If one were to do a pain fellowship at an ACGME accredited program in a big city (NYC or LA for example), would kyphoplasty be part of the training? Its hard to tell as it seems like a significant portion of pain physicians do not perform them or at least do not advertise whether they perform them.
You don't need that exposure, but if you rank appropriately, then it should happen. Programs will tell you if they do vertebral augmentation when you interview or you can find out before you apply/interview.
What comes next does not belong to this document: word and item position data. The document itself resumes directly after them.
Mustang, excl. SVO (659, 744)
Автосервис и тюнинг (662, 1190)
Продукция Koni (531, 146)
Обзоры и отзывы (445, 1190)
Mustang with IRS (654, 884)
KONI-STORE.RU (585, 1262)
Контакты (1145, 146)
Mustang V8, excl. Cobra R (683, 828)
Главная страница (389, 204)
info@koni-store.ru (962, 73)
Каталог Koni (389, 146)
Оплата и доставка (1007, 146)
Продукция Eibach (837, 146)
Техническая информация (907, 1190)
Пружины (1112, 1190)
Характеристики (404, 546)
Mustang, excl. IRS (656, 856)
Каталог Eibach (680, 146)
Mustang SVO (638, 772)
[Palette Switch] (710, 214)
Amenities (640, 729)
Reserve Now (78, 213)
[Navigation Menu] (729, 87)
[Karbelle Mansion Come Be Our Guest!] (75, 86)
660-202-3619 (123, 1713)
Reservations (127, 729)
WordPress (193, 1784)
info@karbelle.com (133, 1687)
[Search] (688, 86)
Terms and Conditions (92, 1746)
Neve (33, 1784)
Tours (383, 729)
Politics drive practice in academic places, but in a lot of high quality programs, you'll get exposure to enough to get credentialed. It is also something you can learn through cadaver labs and slowly work through with solid device reps.
 
Appreciate the responses. Sounds like if I seek it getting the training won't be a huge issue. However at large academic places there's no guarantee that I can perform them?
 
It can be variable. I heard the fellow that just graduated from my program didn’t do any or did very few. I did over 40. Just depends on the faculty and politics that can change at a moments notice.

but take the time, push for it, etc to get some exposure. It has always been a huge part of my practice.
 
I did over 100 levels in my fellowship year, but did them with IR.

I haven't done one in years though. Its hard to get them consistently enough to make them work in the schedule.